Starting atop one of the many trails for you to bike your way through, Lonely Mountains ensures that you are analysing every rock, bump, and tree root. There is a nice variety to its tracks, from anxiety-inducing cliff edges to wide open planes for you to speed down. Each track challenges you with new time and crash limits, often leading to a repetitive cycle of cutting corners and testing the fall resistance of your bike. It is an infuriating process, as you know you are a mere 15 seconds away from finalising a run when your avatar is sent flying every time you clip a rock or overshoot a tight corner. 

Nonetheless, it was a process I found myself returning to on breaks at work, just before heading off to bed, and when I had a moment of free time.
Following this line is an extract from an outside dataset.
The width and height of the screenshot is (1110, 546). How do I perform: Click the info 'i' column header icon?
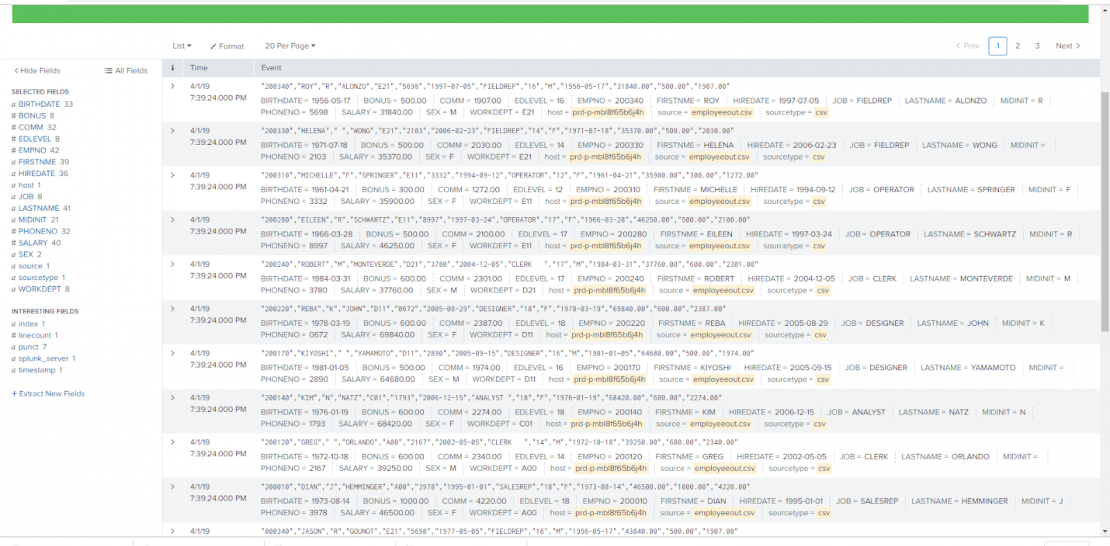[173, 68]
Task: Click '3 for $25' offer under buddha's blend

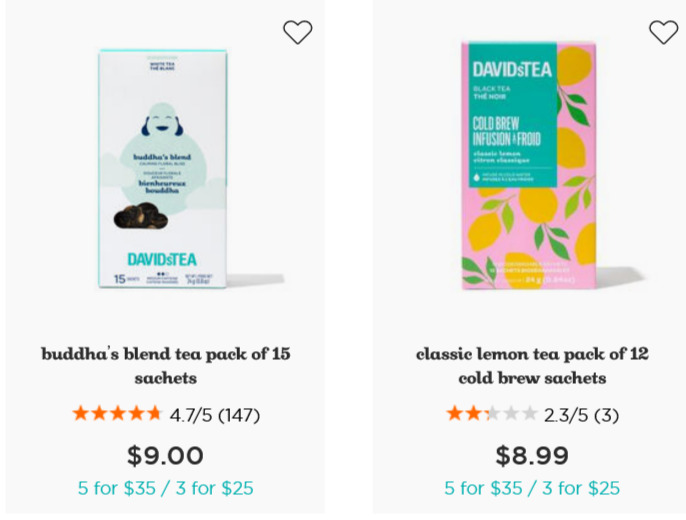Action: [214, 488]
It is the perfect type of gaming experience for the Switch, which capitalizes on the drop-in drop-out style of gaming. It is just as fun to play for an hour as it is for five minutes.

An element that did lead to embittered ends to my Lonely Mountain sessions was a persistent lag, which would freeze the screen for close to a second. I experienced it consistently throughout my time with the game and, considering its snap-decision nature, it could often throw off near-flawless runs—as if it needed more ways to rile me up. 

As the game pedals on, it begins to introduce new bikes suited to different playstyles. Looking to speed your way through a pernickety and tight trail? Plant your polygonal backside on the Pacebreaker. Needing to thump your way through shortcuts? Try out the bulky Geronimo. As you become familiar with its trails and their playstyles, you begin to piece together which bike suits which trail, creating an evolving and dynamic gameplay experience. 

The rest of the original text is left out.